Write out each line below exactly as it appears.

■ ■ ■

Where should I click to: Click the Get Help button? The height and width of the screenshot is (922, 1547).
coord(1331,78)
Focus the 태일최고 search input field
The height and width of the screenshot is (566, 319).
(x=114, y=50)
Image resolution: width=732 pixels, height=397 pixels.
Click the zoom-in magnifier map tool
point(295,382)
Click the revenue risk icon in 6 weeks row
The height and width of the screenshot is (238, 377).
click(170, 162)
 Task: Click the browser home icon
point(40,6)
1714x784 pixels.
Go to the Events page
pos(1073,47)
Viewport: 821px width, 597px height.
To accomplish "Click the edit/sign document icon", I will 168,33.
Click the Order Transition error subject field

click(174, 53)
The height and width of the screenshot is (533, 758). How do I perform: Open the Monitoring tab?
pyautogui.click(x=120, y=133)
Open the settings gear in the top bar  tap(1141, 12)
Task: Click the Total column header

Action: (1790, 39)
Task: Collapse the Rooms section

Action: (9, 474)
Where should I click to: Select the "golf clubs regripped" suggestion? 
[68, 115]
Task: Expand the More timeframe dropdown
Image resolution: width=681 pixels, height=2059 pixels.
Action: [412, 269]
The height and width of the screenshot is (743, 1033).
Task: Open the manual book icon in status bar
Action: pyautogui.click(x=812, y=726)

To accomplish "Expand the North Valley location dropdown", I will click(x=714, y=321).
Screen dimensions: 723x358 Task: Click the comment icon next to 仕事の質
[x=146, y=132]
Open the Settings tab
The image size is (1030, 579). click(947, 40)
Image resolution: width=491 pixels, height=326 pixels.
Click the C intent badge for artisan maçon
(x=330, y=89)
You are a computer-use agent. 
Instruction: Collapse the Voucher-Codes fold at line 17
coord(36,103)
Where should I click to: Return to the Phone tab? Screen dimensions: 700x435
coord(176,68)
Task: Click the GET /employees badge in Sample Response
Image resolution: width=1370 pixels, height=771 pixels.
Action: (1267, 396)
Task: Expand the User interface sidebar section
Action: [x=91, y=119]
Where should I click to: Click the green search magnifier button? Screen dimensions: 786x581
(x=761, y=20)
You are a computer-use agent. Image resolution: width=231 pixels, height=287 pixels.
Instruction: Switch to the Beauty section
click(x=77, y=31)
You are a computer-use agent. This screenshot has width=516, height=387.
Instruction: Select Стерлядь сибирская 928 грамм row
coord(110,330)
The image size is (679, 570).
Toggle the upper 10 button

■ ■ ■

RESULT BELOW:
Where should I click to: Click the Get Help button? The height and width of the screenshot is (922, 1547).
coord(1331,78)
Focus the 태일최고 search input field
The height and width of the screenshot is (566, 319).
(x=114, y=50)
Image resolution: width=732 pixels, height=397 pixels.
Click the zoom-in magnifier map tool
point(295,382)
Click the revenue risk icon in 6 weeks row
The height and width of the screenshot is (238, 377).
click(170, 162)
 Task: Click the browser home icon
point(40,6)
1714x784 pixels.
Go to the Events page
pos(1073,47)
Viewport: 821px width, 597px height.
To accomplish "Click the edit/sign document icon", I will 168,33.
Click the Order Transition error subject field

click(174, 53)
The height and width of the screenshot is (533, 758). How do I perform: Open the Monitoring tab?
pyautogui.click(x=120, y=133)
Open the settings gear in the top bar  tap(1141, 12)
Task: Click the Total column header

Action: (1790, 39)
Task: Collapse the Rooms section

Action: (9, 474)
Where should I click to: Select the "golf clubs regripped" suggestion? 
[68, 115]
Task: Expand the More timeframe dropdown
Image resolution: width=681 pixels, height=2059 pixels.
Action: [412, 269]
The height and width of the screenshot is (743, 1033).
Task: Open the manual book icon in status bar
Action: pyautogui.click(x=812, y=726)

To accomplish "Expand the North Valley location dropdown", I will click(x=714, y=321).
Screen dimensions: 723x358 Task: Click the comment icon next to 仕事の質
[x=146, y=132]
Open the Settings tab
The image size is (1030, 579). click(947, 40)
Image resolution: width=491 pixels, height=326 pixels.
Click the C intent badge for artisan maçon
(x=330, y=89)
You are a computer-use agent. 
Instruction: Collapse the Voucher-Codes fold at line 17
coord(36,103)
Where should I click to: Return to the Phone tab? Screen dimensions: 700x435
coord(176,68)
Task: Click the GET /employees badge in Sample Response
Image resolution: width=1370 pixels, height=771 pixels.
Action: (1267, 396)
Task: Expand the User interface sidebar section
Action: [x=91, y=119]
Where should I click to: Click the green search magnifier button? Screen dimensions: 786x581
(x=761, y=20)
You are a computer-use agent. Image resolution: width=231 pixels, height=287 pixels.
Instruction: Switch to the Beauty section
click(x=77, y=31)
You are a computer-use agent. This screenshot has width=516, height=387.
Instruction: Select Стерлядь сибирская 928 грамм row
coord(110,330)
The image size is (679, 570).
Toggle the upper 10 button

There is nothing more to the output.